# PAGE EXTRACT
AMD CDNA Discussion Thread

itsmydamnation · Jun 11, 2022

troyan said:
Intel is putting HBM on a CPU, AMD is putting a CPU on HBM. 18 months from now isolated use cases in data centers will be only small part of the business. Accelerators exists because x86 CPUs are not fast enough. Combining a slow x86 CPU with an accelerator is a paradox.

Then why do so many clusters have CPU only nodes?

Your view is stupidly simplistic ,
remember executing data is easy moving data is hard. CPU's are orders of magnitude better at moving data that you don't know you need yet or you don't know which data you need (OOE machinery) .
GPU's are orders of magnitude wider then CPU's and have far more concurrency.
CPU's SIMD's are stupidly fast(latency, 4-5 cycle FMA at 2.5-5ghz

HBM limits how large your working set is but has high throughput ( but not really "fast" per say)
DIMM's have low throughput but can have TB of working space
DIMM's can have persistent memory

By putting all these on package , by having coherency end to end , you can:
reduce unnecessary coping of data between "engines" ( remember move hard , execute easy)
remove slow power hungry off package I/O interfaces
increase working set size
accelerate the workload in either direction easier

Team Nv of this forums beloved matrix engines are nothing more then exactly above at play but for a very specific workload , very large number of reads to very low number of writes.

# PROBLEM 1
In the thread, what kind of memory does the post say DIMMs can have?

# RAW RECORDS
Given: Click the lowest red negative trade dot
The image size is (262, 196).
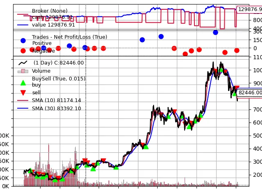Looking at the screenshot, I should tap(185, 54).
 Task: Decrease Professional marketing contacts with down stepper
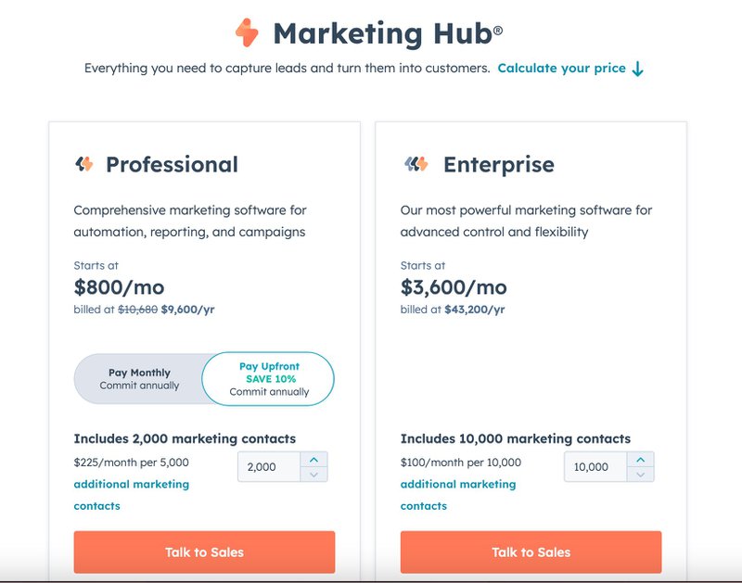point(314,474)
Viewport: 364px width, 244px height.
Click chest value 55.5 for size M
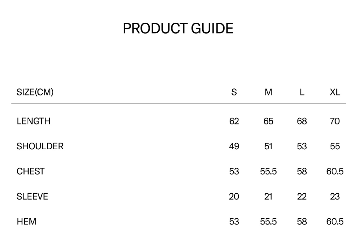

# PROBLEM 2
Identify each line of the listing that contains the word "Click", treating uppercase and lowercase as different.

# WORKED ANSWER 1
Persistent memory.

# WORKED ANSWER 2
Given: Click the lowest red negative trade dot
Click chest value 55.5 for size M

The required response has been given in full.